For voting, sending those access keys - either through the postal service or over the internet - poses all kinds of security concerns. Thieves could pluck election mailings out of post boxes. Delivering them electronically over the internet exposes the keys to all of the usual web-based attack vectors. Malware on personal computers remains an ever-present threat as well, which could grab the keys.
"Key management is - pardon the pun - key to e-voting," says Steve Wilson, a vice president and principal analyst with Constellation Research in Sydney. "You need to make sure that one person gets one key for one vote. If you solve that problem, the ledger onto which the votes are lodged is really not important."
Better Alternative Systems
The fervor around blockchain technology has fueled the ideas for e-voting applications. But there are far simpler and more mature e-voting systems, says Vanessa Teague, senior lecturer in the computing and information systems department at the University of Melbourne.
Victoria's Electoral Commission used the vVote system in the state's 2014 elections. The software is open source, and it is "end-to-end" verifiable, meaning that no human or electronic components have to be trusted to ensure vote integrity. The vVote system also incorporates a public ledger of encrypted votes.
Blockchain ticks the box for a public ledger, but it doesn't address any of the other main e-voting problems, Teague contends. Those problems include how voters verify their ballot without publicly exposing it, how authorities authenticate only eligible voters and how the process of decrypting and tallying votes is verifiable and accurate.

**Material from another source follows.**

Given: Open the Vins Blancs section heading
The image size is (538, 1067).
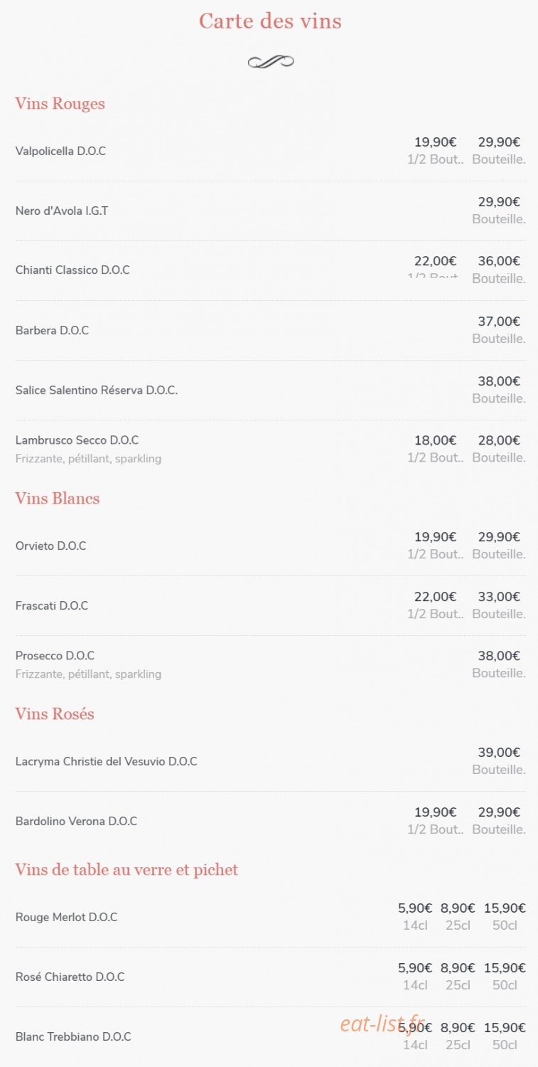Looking at the screenshot, I should [x=58, y=499].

The most secure voting systems involving computers are those positioned inside a polling station, Teague says. Australia Post references the ability to do remote voting over the internet. But, Teague says, "nobody actually knows how to make an internet voting system that meets the security requirements of a real election."

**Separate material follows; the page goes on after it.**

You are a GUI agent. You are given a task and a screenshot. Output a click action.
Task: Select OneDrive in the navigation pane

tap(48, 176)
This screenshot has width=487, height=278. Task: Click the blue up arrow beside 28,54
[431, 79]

Helios is another open-source, end-to-end verifiable online e-voting system. But even that project's developers, while confident in the system, do not recommend using it in elections where large-scale fraud is a possibility. There's also the issue of the generally poor security state of consumer computers.
"For some elections, notably U.S. federal and state elections, the stakes are too high, and we recommend against capturing votes over the internet," according to a Helios FAQ. "This has nothing to do with Helios itself: we just don't trust that people's home computers are secure enough to withstand significant attacks."
Australia Post's proposal is catchy, given the blockchain buzz, but it's an ambitious project for an organization that focuses primarily on delivering parcels. It also comes after the Australian Bureau of Statistics failed in setting up a robust system for its largest online census earlier this month, causing a scandal that has thrown doubt on the government's ability to execute large-scale technology projects (see IBM Faces Heat Over Aussie Census Stumble).
Wilson suggests blockchain may simply not be appropriate. "As with all non-cryptocurrency use cases, I urge people to be clear about what problem they have, what its security characteristics really are and to think clearly about whether blockchain technology fits the bill," he says.